Vineta - der bedeutendste Handelsplatz an der Ostsee - hat sein Geheimnis bis heute bewahrt. Mittelalterliche Chronisten berichten von der „größten Stadt Europas“ an der Ostsee: Vineta, das Venedig des Nordens. Bis heute rätseln die Wissenschaftler, wo die Stadt in Vorpommern gelegen hat. Einige Forscher vermuten, dass sie bei einem Feldzug der Dänen 1130 geflutet wurde, indem die Deiche von Oder und Ostsee zerstört wurden. Die überlieferte Sage schmückt die historischen Fakten aus:
„Je mehr Reichtum in Vineta Einzug hielt, desto mehr verfielen die Bewohner aber auch dem Hochmut und der Verschwendung. Bei den Mahlzeiten aßen sie nur die auserlesensten Speisen, und Wein tranken sie aus Bechern von purem Silber oder Gold. Ebenso beschlugen sie die Hufe ihrer Pferde nur mit Silber oder Gold anstatt mit Eisen und ließen selbst die Schweine aus goldenen Trögen fressen. Und Löcher in den Häuserwenden verstopften sie mit Brot oder Semmeln.

Aufgabe 1 -> Prüfen Sie, ob die Aussagen (a), (b) und (c) mit dem Text über Vineta übereinstimmen, und antworten Sie jeweils mit Ja oder Nein samt den entscheidenden Worten des Textes als wörtlichem Zitat. (a) Mittelalterliche Chronisten bezeichneten Vineta als das Venedig des Nordens. (b) Die Wissenschaftler wissen heute genau, wo Vineta lag. (c) Der Sage nach beschlugen die Bewohner die Hufe ihrer Pferde mit Eisen.
Aufgabe 2 -> Führen Sie den Text über Vineta im Ton der Sage nach seinem letzten Satz fort.
Die Datensätze sind eigenständiges Material und gehören nicht zum Text über Vineta.

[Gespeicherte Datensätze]

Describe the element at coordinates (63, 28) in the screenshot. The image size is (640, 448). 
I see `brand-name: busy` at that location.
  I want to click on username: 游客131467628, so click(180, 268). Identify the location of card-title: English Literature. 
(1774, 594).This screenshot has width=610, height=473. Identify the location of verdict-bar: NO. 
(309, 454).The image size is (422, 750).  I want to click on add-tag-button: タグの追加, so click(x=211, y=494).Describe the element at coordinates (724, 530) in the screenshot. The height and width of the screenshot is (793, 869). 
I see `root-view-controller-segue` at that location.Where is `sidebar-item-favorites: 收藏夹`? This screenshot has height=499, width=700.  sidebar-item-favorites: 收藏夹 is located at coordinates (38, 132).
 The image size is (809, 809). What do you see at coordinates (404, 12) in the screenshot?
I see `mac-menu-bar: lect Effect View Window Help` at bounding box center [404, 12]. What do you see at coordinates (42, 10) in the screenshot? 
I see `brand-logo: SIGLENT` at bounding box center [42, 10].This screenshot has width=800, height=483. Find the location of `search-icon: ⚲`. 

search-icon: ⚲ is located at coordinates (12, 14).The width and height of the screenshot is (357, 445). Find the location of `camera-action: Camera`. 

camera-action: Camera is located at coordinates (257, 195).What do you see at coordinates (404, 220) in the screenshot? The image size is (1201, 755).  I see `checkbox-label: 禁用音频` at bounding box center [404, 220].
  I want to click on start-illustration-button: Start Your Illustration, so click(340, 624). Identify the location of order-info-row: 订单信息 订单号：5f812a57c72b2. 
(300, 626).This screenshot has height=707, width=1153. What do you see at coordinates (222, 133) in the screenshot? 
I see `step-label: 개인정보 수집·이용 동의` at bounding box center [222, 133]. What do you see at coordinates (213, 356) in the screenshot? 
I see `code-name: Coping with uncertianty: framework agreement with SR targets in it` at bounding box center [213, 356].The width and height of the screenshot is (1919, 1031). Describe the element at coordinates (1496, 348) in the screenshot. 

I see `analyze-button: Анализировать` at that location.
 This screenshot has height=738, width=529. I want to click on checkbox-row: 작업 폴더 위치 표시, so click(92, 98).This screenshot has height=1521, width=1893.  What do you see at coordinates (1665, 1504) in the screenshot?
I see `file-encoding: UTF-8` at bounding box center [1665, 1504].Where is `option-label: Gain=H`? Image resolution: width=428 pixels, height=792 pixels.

Antwort 1 ->
(a) Ja: „Vineta, das Venedig des Nordens“
(b) Nein: „Bis heute rätseln die Wissenschaftler, wo die Stadt in Vorpommern gelegen hat.“
(c) Nein: „beschlugen sie die Hufe ihrer Pferde nur mit Silber oder Gold anstatt mit Eisen“

Antwort 2 ->
Drei Monate, drei Wochen und drei Tage vor dem Untergang der Stadt erschien sie über dem Meer mit allen Häusern, Türmen und Mauern als ein deutliches, farbiges Luftgebilde. Darauf rieten alte, erfahrene Einwohner allen Leuten, die Stadt zu verlassen, denn sähe man Städte, Schiffe oder Menschen doppelt, so bedeute das immer den sicheren Untergang. Aber man gab nichts auf diese Warnungen und verlachte sie nur. Einige Wochen danach tauchte eine Wasserfrau dicht vor der Stadt aus dem Meer und rief dreimal mit hoher, schauerlicher Stimme, dass es laut in den Straßen widerhallte:
"Vineta, Vineta, du rieke Stadt,
Vineta sall unnergahn,
wieldeß se het väl Böses dahn"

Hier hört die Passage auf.